Florida got to South Carolina starter Reid Morgan in the third inning. Jud Fabian and Blake Reese drew walks to start the inning. Santino Miozzi faled to get a sacrifice bunt down and struck out but was picked up by Brady McConnell. The sophomore hit a hanging first pitch slider up and over the wall in right field to break the game open 3-0.
“I sat on it well and took it the other way,” McConnell said. “I was glad to get us on the board first.”
The home run was the shortstop’s seventh of the season. Florida hasn’t had a shortstop hit double-digit home runs in a season since Cole Figueroa hit 10 in 2007.
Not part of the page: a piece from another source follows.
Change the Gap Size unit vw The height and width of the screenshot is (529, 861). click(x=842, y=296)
McConnell’s home run started a rash of hits for the Gators. Austin Langworthy doubled to left center. Nelson Maldonado singled to left. Kendrick Calilao singled to right, Cory Acton singled up the middle before Morgan would get the second out of the inning. Jud Fabian singled home the sixth and final run of the third inning and Florida was cruising on pace for an easy victory.
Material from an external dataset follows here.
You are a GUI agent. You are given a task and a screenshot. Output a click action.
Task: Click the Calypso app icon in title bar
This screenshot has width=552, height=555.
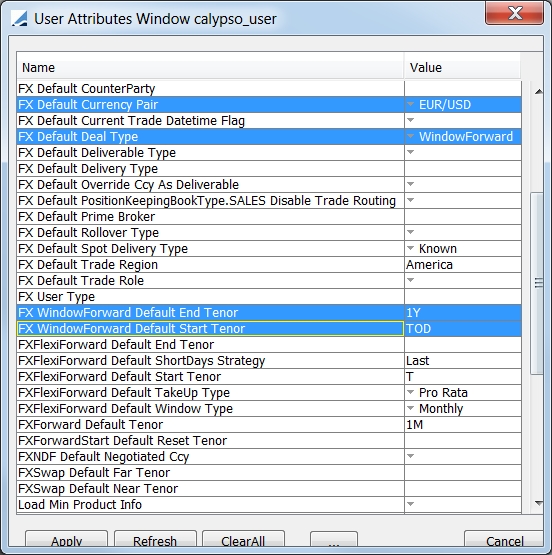(19, 18)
Tommy Mace threw a very interesting game. The sophomore walked four, hit two and threw two wild pitches but gave up just one run over six-plus innings of work. Mace didn’t have his best stuff or great command but he made pitches when he needed to Thursday night. Still, the sophomore was not happy with the way he threw
“I just didn’t have fastball command,” Mace said. “I should be able to throw a fastball where I want it to be and where I want it to go.”
Florida’s bullpen faltered, again. Mace walked the leadoff batter in the top of the seventh and was replaced by hunter Ruth. The redshirt freshman struck out his first batter but then lost the zone. Ruth gave up a double and then allowed both runners to score on two wild pitches. He walked two and was replaced by Nolan Crisp. The freshman was good, until he wasn’t. Crisp retired the first four batters he faced but waked the first two batters in the top of the ninth. A double plated both of those runners and chased him from the game. Ben Specht relieved Crisp and found the last two outs.
“I’m excited we won, obviously it’s a lot better than the other outcome. On the same token I don’t want us to be fooled and think we’re playing at our best because we’re not,” O’Sullivan said. “It’s a fine line. You want to be positive with the win but you don’t want to fool yourselves either.”